Redaksi

Redaksi

Leni Minta Tetap Perhatikan Keluhan Masyarakat Di Perusahaan Meskipun Ada SOP

Leni Minta Tetap Perhatikan Keluhan Masyarakat Di Perusahaan Meskipun Ada SOP

Kutai Timur, Thelimit.id – Leni Angriani, anggota Komisi B DPRD Kabupaten Kutai Timur, baru-baru ini melakukan reses di tiga kecamatan, yaitu Kecamatan Sandaran, Kecamatan Karangan, dan Kecamatan Kaubun. Selama kunjungan tersebut, Leni menerima banyak keluhan dari masyarakat mengenai masalah pasokan air bersih dan keterbatasan penggunaan listrik. Kamis (08/08/24)

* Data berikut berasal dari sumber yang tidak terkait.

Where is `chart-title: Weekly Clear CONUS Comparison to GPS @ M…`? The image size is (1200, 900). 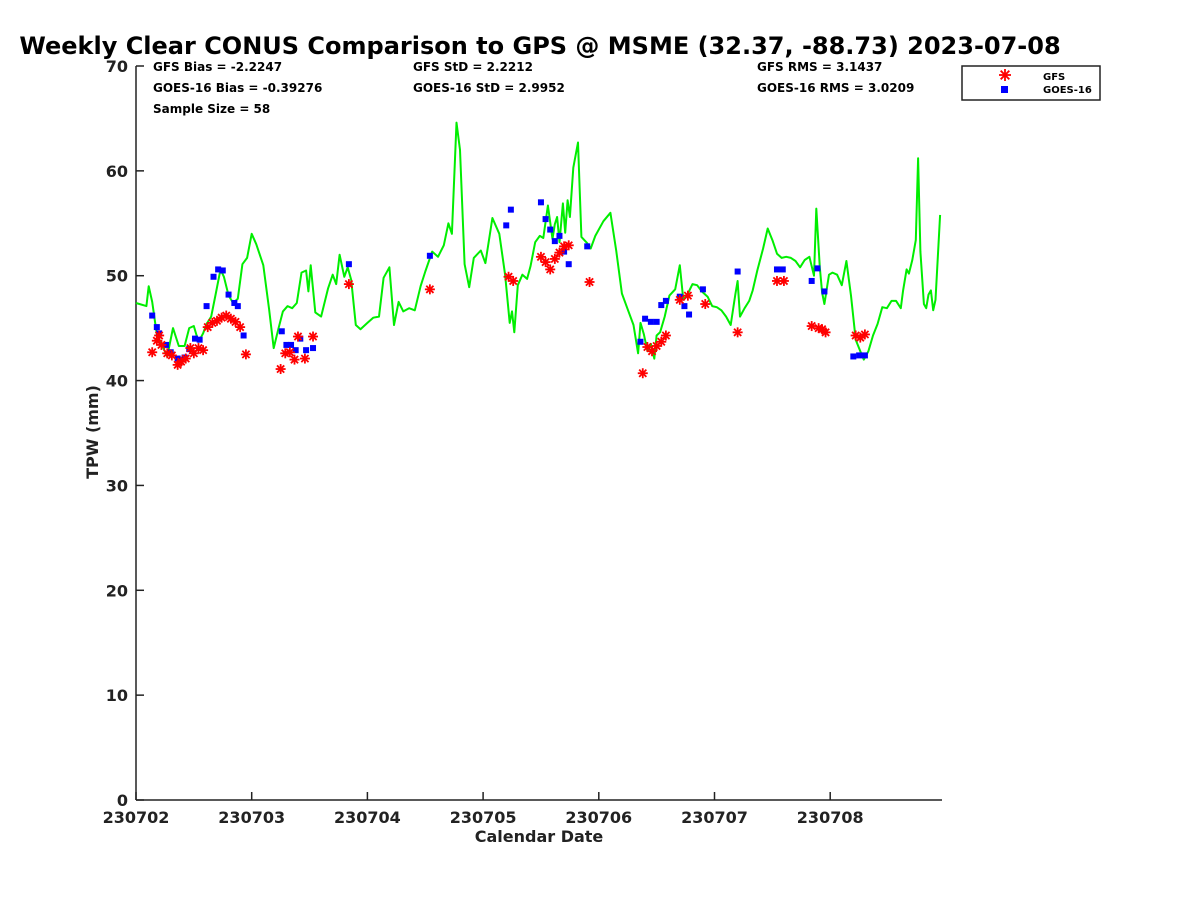
chart-title: Weekly Clear CONUS Comparison to GPS @ M… is located at coordinates (540, 46). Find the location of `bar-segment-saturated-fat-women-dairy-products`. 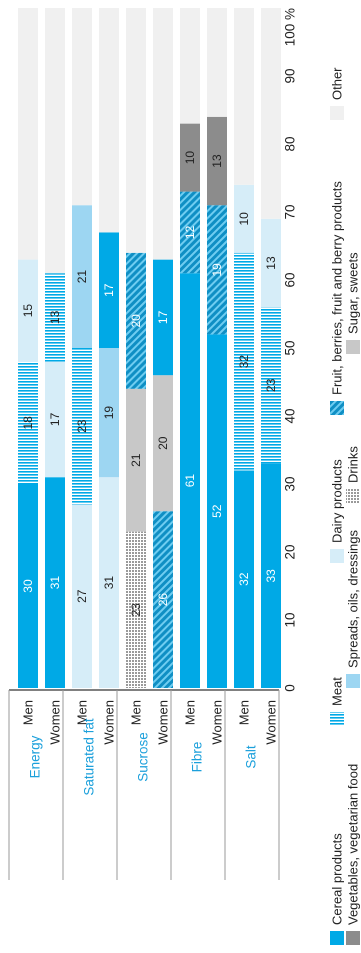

Leni mengungkapkan keprihatinannya terhadap kondisi yang masih banyak ditemukan di daerah pedalaman Kabupaten Kutai Timur, di mana masalah utama adalah kesulitan dalam memperoleh air bersih dan batasan pada penggunaan listrik.

“Baru-baru ini saya melaksanakan reses di tiga kecamatan, yaitu Sandaran, Karangan, dan Kaubun. Ketika saya mengunjungi Kecamatan Karangan dan turun ke salah satu perusahaan di sana, saya juga menerima keluhan mengenai kekurangan air bersih dan pembatasan penggunaan lampu dari masyarakat setempat,” ujar Leni.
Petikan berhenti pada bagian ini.